Damit wurde gegen die sozialversicherungsrechtliche Meldepflicht des § 33 Abs. 1 ASVG verstoßen.

x hat somit jeweils Verwaltungsübertretungen nach § 33 Abs. 1 ASVG iVm § 111 Abs. 1 Z 1 ASVG begangen.

 

Wegen dieser Verwaltungsübertretungen wird über x für jeden der oben angeführten nicht gemeldeten Arbeiter eine Geldstrafe von 365 Euro, falls diese uneinbringlich ist, eine Ersatzfreiheitsstrafe von jeweils 11 Stunden, jeweils gemäß § 111 Abs. 2 ASVG idgF verhängt.

 

II.       Darüber hinaus hat x gemäß § 52 Abs. 1 und 2 VwGVG 219 Euro als Beitrag zu den Kosten des Beschwerdeverfahrens zu zahlen.

 

III.  Überdies sind gemäß § 52 Abs. 3 VwGVG iVm dem Beschluss des Oö.
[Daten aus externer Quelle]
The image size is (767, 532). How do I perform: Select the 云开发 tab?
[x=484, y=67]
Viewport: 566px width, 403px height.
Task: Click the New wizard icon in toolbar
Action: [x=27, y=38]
       Landesverwaltungsgerichts vom 5. Mai 2014 von x

       Dolmetschergebühren in Höhe von 134,10 Euro zu leisten.

 

IV.  Gegen diese Entscheidung ist gemäß § 25a VwGG eine ordentliche Revision

      an den Verwaltungsgerichtshof nach Art. 133 Abs. 4 B-VG unzulässig.

 

 


 

E n t s c h e i d u n g s g r ü n d e

1.1. Mit Schreiben vom 28.10.2013 wurde x folgender Tatvorwurf zur Kenntnis gebracht und ihm die Möglichkeit eingeräumt, sich hierzu zu äußern:

 

Sie haben als Dienstgeber im Sinne des § 33 Abs. 1 ASVG, zumindest am 11.07.2013 und am 16.07.2013 die Dienstnehmer

 

x, geb. x

 

x, geb. x

 

x, geb. x

 

als Arbeiter in persönlicher und wirtschaftlicher Abhängigkeit in x beschäftigt, ohne sie bei der Sozialversicherung anzumelden.

 

 

Die in Rede stehenden Beschäftigten waren der Firma organisatorisch sowie hinsichtlich des Arbeitsortes und der Arbeitszeit maßgeblich unterworfen. Auch bestand eine persönliche Arbeitsverpflichtung und Weisungsgebundenheit. Die Höhe des Entgelts lag über der Geringfügigkeitsgrenze des § 5 Abs. 2 ASVG.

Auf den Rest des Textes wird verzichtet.